Study text>
============

Cryptome discovers novel compounds to treat cancer
Monday, 01 August, 2005
Melbourne biopharma Cryptome's (ASX:CRP) proprietary drug-screening technology has struck a highly prospective vein just 12 months after beginning its first major dig into the human proteome in search of novel anti-cancer drugs.
Using a melanoma cell line to screen a range of human proteins, Cryptome researchers have identified a family of small proteins with promising anti-cancer activity.
Cryptome's chief scientific officer, Vic Ilag, said that conventionally, cancer researchers start by identifying a drug target, then screen compounds for promising activity, Cryptome's approach inverts this activity.
It employs in vitro cultures of tumour cells - in this case, a melanoma cell line - to screen naturally occurring proteins in human cells, and purifies any that show promising activity.
Researchers then cleave the proteins into peptide fragments with Cryptome's proprietary protease enzymes, to dissect out the active peptide elements, or 'crypteines', hidden within the parent proteins.
Ilag calls it a "shoot first, ask questions later" strategy, likening the process to the development of aspirin. "Aspirin has been used for well over a century, but it wasn't until 15 years ago that we understood how it works."
Armed with the 'sharp bits' of the active proteins, researchers can then fish for the target molecule on the cancerous cells.
The identify of the target molecule, and the crypteines that bind to it, remain secret, but Ilag said Cryptome has a cluster of closely related proteins and peptide molecules that exhibit varying degrees of anti-cancer activity.
All exhibit anti-coagulant activity, but Ilag said they also appear to disrupt the growth of cancerous cells both directly and indirectly, by killing the cells, or blocking angiogenesis - the growth of new blood cells.
Why don't these proteins or peptides act naturally to prevent cancer in the body? Ilag said the mode of action is unclear, but the molecules are synthesized as an early response to stresss, and the body may not amplify their expression sufficiently for them to kill cancerous cells.
If they make it to market, the new compounds would probably be formulated for intranasal delivery, rather than by the oral or subcutaneous route.
The company has already filed patents on the compounds' anti-coagulant properties, and will now select several compounds as leads for animal trials.
Ilag said human proteins have natural advantages as drugs - they are safer and easier to get through the Food and Drug Administration's and Therapeutic Goods Administration's regulatory process.
It has taken Cryptome only a year to get to its first anti-cancer molecules, where it typically takes three years by the conventional route.

============

The data>
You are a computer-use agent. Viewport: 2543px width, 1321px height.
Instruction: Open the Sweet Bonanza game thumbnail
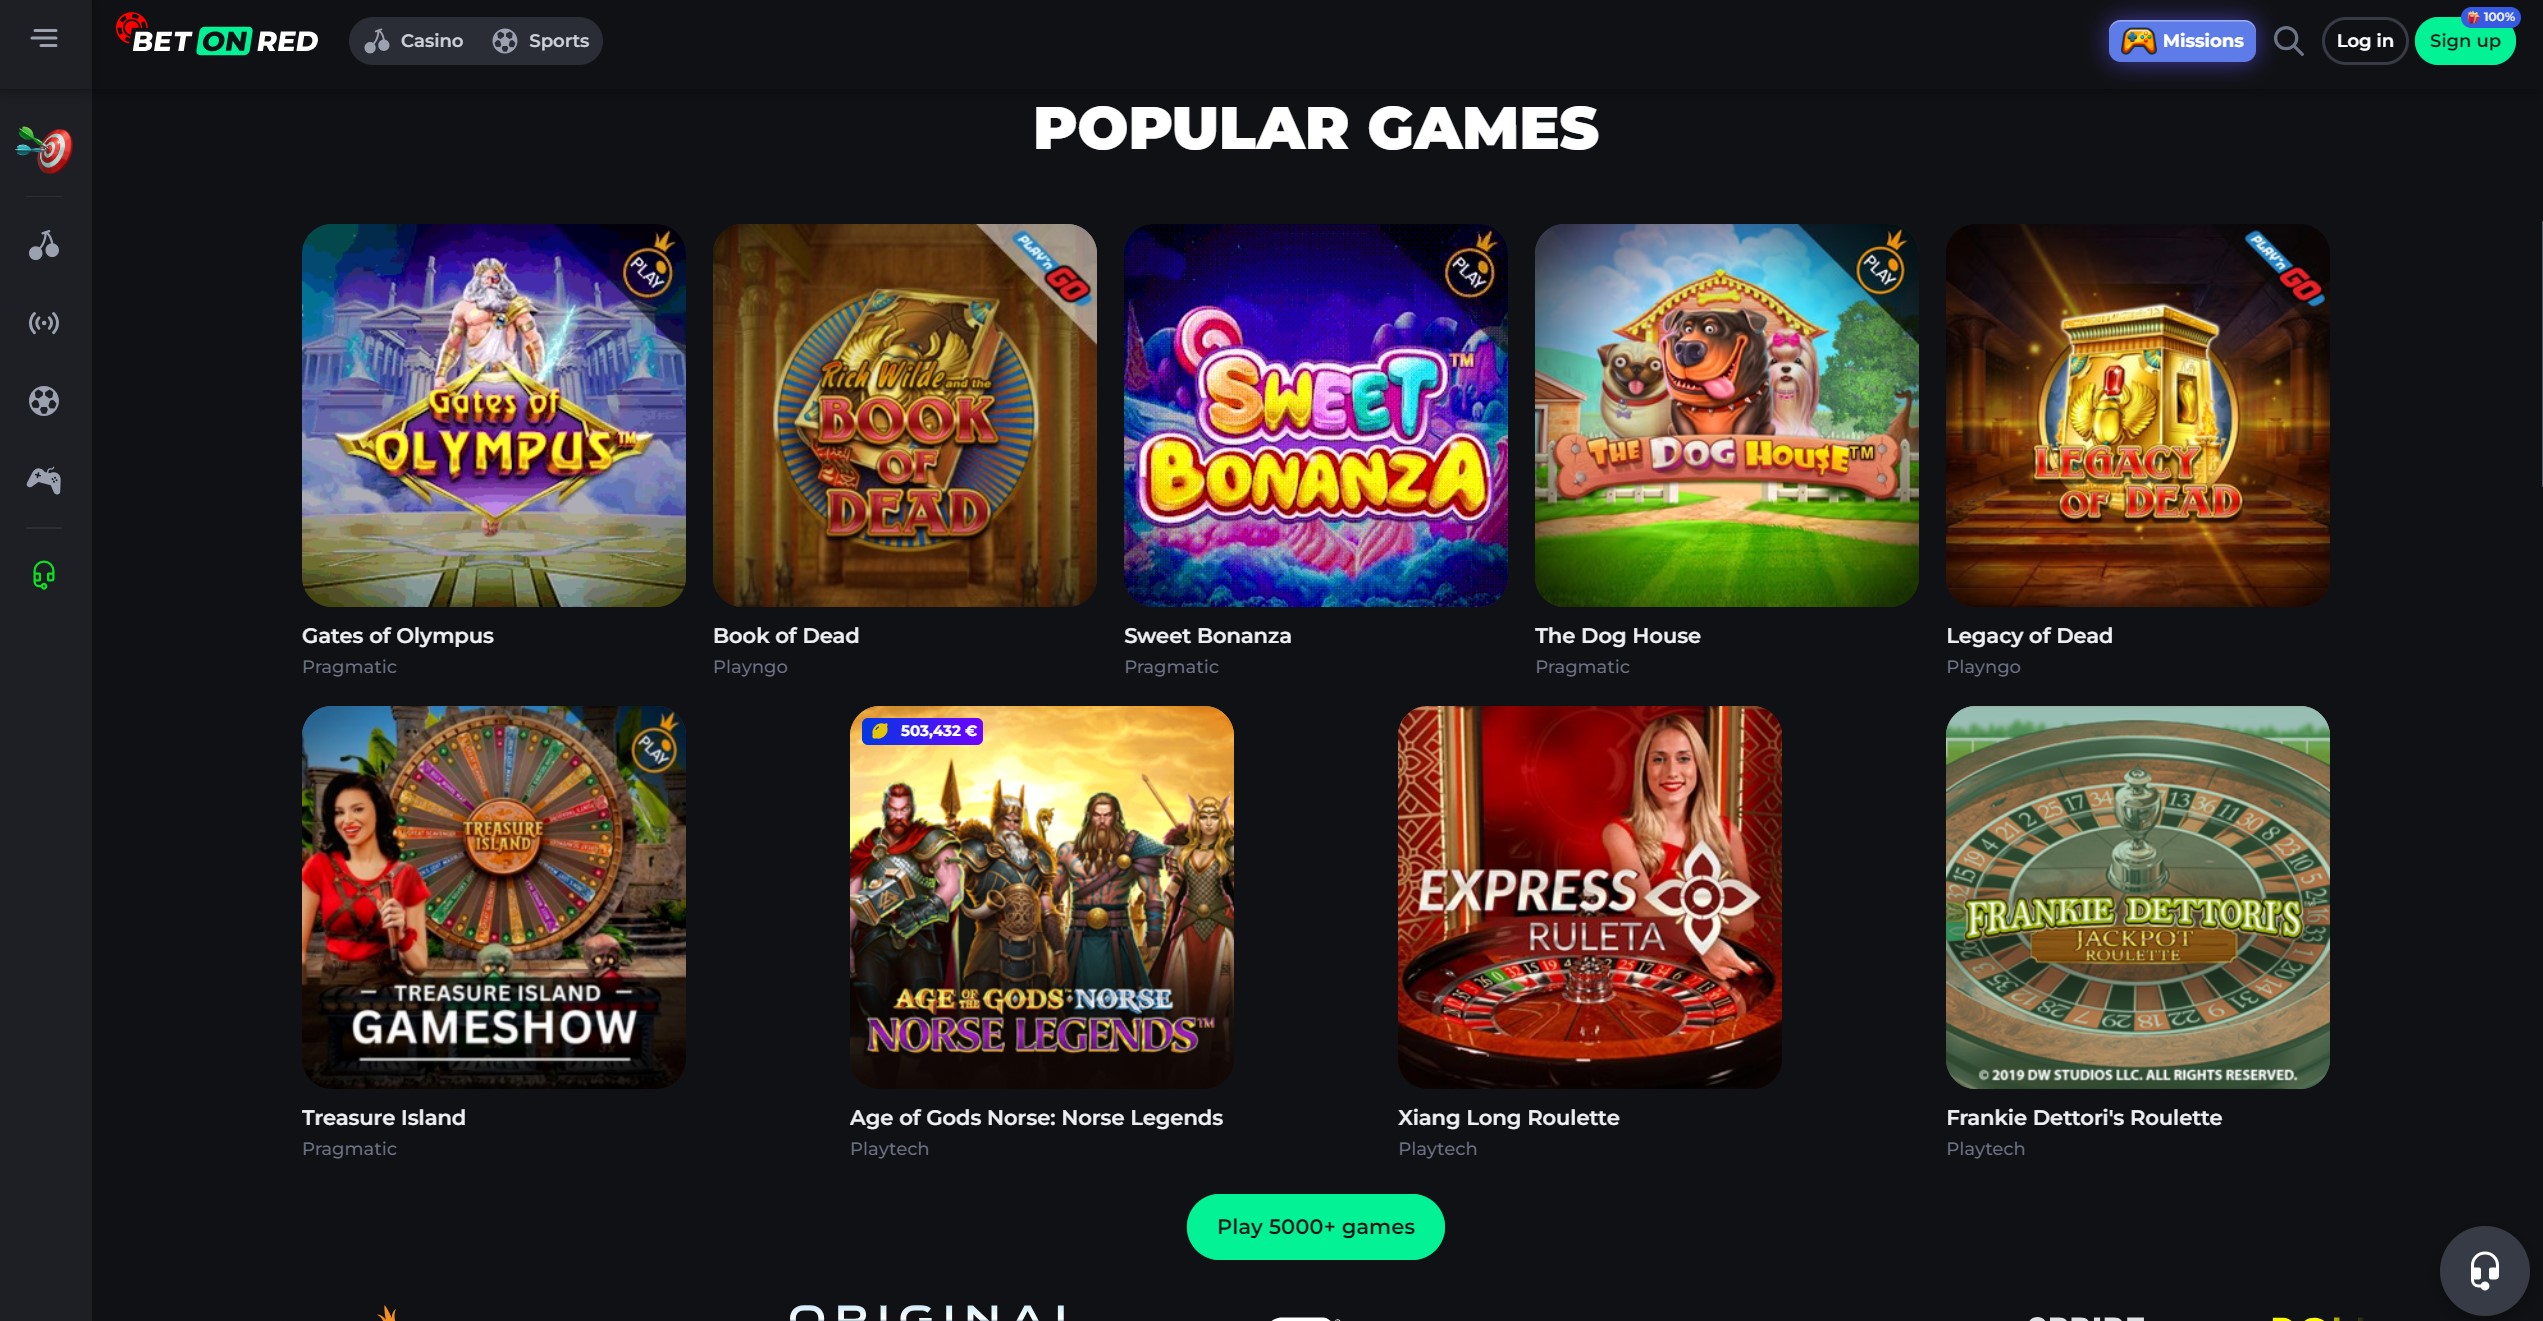coord(1315,415)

============

Work instructions>
• A. Name every route of drug delivery that the Cryptome article mentions.
• B. Transcribe the Cryptome article word for word from "All exhibit anti-coagulant" to "or subcutaneous route.".

Answers for the tasks>
• A. Intranasal, oral, subcutaneous

• B.
All exhibit anti-coagulant activity, but Ilag said they also appear to disrupt the growth of cancerous cells both directly and indirectly, by killing the cells, or blocking angiogenesis - the growth of new blood cells.
Why don't these proteins or peptides act naturally to prevent cancer in the body? Ilag said the mode of action is unclear, but the molecules are synthesized as an early response to stresss, and the body may not amplify their expression sufficiently for them to kill cancerous cells.
If they make it to market, the new compounds would probably be formulated for intranasal delivery, rather than by the oral or subcutaneous route.